Currently in phase 1, the antisense treatment, IONIS-MAPTRx, is designed to cut down on the production of tau proteins in the central nervous system. Formally known as MAPT (microtubule-associated protein tau), these proteins can form tangles in the brain and are thought to cause neurodegenerative diseases like Alzheimer’s and some types of dementia. However, Alzheimer’s research has focused on tau tangles and amyloid plaques but has not seen a new treatment approved in more than 15 years. Many treatments have shown promise through phase 2 before crashing and burning in phase 3.
That said, Ionis—and Biogen—think antisense treatment has a better chance.
“In preclinical studies, MAPT-targeted antisense treatment demonstrated prevention and reversal of pathology,” Ionis said in a statement.
In addition to the $45 million licensing fee, Ionis could rake in up to $155 million in milestone payments, as well as royalties.

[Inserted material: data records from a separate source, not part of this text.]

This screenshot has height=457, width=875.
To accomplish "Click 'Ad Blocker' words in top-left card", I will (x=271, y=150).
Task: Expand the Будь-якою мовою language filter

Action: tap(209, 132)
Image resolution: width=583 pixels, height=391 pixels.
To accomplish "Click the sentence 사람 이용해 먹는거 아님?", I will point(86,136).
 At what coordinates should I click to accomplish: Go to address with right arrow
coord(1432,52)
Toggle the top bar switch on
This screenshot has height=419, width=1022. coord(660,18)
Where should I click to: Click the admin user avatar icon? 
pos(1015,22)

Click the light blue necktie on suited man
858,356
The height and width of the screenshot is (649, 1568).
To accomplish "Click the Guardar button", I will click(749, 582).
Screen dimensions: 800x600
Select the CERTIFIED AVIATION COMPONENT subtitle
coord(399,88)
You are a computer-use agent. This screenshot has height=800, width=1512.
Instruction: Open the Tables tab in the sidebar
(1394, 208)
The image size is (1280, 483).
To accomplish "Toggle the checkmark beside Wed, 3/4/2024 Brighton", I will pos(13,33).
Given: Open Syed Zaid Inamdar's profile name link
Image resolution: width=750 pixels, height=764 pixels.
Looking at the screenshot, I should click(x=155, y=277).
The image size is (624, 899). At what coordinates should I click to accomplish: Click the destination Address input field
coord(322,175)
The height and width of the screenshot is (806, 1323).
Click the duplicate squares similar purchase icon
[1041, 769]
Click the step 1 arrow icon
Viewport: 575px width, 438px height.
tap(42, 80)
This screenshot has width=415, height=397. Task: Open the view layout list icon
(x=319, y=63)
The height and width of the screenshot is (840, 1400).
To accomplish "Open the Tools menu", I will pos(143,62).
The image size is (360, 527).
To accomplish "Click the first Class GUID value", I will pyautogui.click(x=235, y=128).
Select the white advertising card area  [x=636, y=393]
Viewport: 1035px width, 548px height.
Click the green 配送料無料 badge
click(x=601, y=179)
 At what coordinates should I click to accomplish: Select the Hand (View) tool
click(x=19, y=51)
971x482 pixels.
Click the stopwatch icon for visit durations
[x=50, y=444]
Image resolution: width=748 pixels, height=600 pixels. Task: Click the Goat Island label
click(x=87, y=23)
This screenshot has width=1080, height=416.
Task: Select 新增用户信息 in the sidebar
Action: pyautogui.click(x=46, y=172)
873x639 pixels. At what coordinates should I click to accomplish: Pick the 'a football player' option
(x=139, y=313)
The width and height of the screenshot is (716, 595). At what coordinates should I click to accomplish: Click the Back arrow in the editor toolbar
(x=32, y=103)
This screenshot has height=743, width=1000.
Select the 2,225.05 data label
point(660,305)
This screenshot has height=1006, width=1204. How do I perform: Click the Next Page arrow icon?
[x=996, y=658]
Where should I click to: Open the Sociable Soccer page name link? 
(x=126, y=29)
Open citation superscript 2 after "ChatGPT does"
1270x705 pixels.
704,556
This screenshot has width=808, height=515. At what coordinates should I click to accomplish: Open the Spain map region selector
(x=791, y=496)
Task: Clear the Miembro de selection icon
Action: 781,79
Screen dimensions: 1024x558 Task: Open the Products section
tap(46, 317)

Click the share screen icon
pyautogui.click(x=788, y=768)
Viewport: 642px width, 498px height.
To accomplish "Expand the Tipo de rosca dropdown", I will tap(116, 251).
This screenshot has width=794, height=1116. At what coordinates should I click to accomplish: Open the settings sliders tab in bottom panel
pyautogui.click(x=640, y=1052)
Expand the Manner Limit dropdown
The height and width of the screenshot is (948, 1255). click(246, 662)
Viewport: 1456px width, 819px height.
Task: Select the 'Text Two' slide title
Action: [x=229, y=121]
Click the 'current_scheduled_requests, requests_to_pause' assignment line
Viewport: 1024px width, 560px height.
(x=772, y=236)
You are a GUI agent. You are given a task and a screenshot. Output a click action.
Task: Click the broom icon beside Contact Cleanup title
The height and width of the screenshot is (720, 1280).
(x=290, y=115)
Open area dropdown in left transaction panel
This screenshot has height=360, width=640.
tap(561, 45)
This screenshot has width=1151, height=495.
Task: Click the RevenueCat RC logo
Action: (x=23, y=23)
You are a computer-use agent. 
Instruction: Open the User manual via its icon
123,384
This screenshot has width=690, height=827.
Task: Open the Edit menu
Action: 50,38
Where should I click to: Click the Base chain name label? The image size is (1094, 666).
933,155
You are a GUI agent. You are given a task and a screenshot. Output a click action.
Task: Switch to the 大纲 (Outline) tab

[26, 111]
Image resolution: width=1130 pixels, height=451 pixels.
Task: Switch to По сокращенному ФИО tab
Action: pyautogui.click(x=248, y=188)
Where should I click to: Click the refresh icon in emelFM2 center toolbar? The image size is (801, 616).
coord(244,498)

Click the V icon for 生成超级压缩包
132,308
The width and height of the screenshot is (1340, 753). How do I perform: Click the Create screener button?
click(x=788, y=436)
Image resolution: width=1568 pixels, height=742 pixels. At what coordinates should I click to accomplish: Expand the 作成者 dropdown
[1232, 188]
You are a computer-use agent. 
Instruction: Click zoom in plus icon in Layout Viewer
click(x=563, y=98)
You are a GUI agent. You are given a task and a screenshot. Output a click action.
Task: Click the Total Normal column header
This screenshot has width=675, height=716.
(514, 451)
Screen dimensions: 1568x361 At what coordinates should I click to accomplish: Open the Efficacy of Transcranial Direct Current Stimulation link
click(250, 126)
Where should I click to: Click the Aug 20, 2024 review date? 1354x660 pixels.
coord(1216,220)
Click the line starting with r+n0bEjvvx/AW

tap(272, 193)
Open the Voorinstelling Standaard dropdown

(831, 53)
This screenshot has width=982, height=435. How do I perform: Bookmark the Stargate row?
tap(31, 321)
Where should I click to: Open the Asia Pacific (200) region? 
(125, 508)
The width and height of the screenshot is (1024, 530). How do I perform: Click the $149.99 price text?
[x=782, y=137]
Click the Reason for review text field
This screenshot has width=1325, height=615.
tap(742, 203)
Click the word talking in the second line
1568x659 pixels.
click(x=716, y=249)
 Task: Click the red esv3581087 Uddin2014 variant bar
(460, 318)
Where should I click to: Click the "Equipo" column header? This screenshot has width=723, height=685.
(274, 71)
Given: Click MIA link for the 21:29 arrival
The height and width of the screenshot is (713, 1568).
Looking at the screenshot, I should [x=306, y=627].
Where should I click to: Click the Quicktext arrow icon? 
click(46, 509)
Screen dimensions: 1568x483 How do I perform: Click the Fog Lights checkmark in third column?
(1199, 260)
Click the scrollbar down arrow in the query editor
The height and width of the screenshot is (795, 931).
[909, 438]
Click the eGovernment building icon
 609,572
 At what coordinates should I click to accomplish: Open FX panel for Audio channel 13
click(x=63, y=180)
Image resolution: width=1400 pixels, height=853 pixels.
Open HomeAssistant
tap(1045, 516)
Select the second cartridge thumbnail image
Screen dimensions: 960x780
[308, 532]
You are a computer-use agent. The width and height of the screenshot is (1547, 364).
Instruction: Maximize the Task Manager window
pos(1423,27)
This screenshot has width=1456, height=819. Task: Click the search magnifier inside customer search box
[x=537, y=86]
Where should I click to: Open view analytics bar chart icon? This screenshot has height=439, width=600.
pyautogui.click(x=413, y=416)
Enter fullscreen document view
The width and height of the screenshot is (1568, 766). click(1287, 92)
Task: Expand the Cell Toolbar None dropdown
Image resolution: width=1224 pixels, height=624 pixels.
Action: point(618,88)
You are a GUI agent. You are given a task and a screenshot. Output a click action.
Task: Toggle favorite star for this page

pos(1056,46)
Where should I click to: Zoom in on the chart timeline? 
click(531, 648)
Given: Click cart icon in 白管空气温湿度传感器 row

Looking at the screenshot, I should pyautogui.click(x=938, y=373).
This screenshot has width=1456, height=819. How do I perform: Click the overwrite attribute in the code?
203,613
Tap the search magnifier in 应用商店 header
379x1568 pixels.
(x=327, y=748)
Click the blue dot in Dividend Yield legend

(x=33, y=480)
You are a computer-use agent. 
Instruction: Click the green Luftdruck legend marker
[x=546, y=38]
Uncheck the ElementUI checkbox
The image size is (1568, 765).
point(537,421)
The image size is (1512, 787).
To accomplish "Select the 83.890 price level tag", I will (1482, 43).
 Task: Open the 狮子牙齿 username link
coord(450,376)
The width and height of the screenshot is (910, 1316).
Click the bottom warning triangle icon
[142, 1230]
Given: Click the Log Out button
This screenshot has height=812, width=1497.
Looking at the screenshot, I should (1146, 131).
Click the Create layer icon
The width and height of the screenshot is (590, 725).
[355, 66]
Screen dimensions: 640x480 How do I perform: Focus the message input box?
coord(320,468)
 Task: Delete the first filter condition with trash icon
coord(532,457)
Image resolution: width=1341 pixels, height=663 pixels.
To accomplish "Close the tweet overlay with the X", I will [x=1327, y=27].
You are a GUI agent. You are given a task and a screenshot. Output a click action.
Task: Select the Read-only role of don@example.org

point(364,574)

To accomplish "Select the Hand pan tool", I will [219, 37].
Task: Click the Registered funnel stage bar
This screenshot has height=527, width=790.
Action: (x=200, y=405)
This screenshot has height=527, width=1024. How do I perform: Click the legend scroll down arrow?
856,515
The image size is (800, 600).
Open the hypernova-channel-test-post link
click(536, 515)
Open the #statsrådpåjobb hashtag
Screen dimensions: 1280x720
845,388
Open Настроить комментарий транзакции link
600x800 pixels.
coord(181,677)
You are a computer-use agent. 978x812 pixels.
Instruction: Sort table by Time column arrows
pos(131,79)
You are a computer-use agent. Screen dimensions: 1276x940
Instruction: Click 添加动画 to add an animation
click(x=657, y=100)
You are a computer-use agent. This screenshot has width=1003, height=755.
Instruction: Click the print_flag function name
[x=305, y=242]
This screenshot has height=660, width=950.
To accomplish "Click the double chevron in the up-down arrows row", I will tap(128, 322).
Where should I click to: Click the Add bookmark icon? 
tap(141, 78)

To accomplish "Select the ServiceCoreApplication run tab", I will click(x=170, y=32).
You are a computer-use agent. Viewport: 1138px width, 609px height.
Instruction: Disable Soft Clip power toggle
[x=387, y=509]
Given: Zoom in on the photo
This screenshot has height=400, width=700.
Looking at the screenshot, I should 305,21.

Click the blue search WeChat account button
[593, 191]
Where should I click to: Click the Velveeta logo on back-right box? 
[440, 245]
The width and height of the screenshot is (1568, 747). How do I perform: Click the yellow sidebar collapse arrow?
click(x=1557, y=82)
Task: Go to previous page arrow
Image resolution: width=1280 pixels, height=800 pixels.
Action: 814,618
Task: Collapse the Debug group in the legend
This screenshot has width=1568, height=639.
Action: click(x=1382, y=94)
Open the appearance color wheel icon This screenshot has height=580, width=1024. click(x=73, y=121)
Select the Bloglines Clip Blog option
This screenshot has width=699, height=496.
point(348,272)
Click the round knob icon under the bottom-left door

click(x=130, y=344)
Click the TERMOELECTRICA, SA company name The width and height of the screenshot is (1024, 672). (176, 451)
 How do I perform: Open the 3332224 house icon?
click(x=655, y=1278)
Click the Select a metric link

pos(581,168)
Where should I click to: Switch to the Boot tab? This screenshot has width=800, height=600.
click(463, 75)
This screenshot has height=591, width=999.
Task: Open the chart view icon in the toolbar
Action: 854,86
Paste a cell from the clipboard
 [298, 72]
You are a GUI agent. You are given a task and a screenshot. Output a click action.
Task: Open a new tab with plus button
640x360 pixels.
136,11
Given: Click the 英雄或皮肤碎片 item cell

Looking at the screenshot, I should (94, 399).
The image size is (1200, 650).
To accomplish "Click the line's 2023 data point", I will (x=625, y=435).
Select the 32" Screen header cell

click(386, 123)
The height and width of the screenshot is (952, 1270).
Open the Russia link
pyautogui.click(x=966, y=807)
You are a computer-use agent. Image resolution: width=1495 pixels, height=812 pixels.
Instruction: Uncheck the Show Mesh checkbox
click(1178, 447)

Under the deal, Ionis will complete the phase 1 study of IONIS-MAPTRx in patients with mild Alzheimer’s disease as well as a yearlong extension study. Biogen will pick up any studies that need to come after those along with responsibility for regulatory filings and commercialization, according to the statement.
The move comes after Biogen resurrected aducanumab, the amyloid-aimed drug that a data committee earlier this year deemed likely to fail two phase 3 studies in mild Alzheimer’s. At the time, the company canned both studies and called off one that would have tested aducanumab in Alzheimer’s prevention.
Then, Biogen announced in October that, actually, they’d gotten it wrong. The futility analysis was incorrect, and not only was the program back on track but the interim data were strong enough to allow it to ask the FDA to approve the drug.
And that’s not all. The company revealed last week that gosuranemab, which it licensed from Bristol-Myers Squibb, failed a midstage test in progressive supranuclear palsy. Though it’s axing work in that brain disorder, the phase 2 study is going full steam ahead, testing the drug in—you guessed it—Alzheimer's. Biogen says this makes sense “given differences in disease pathology.”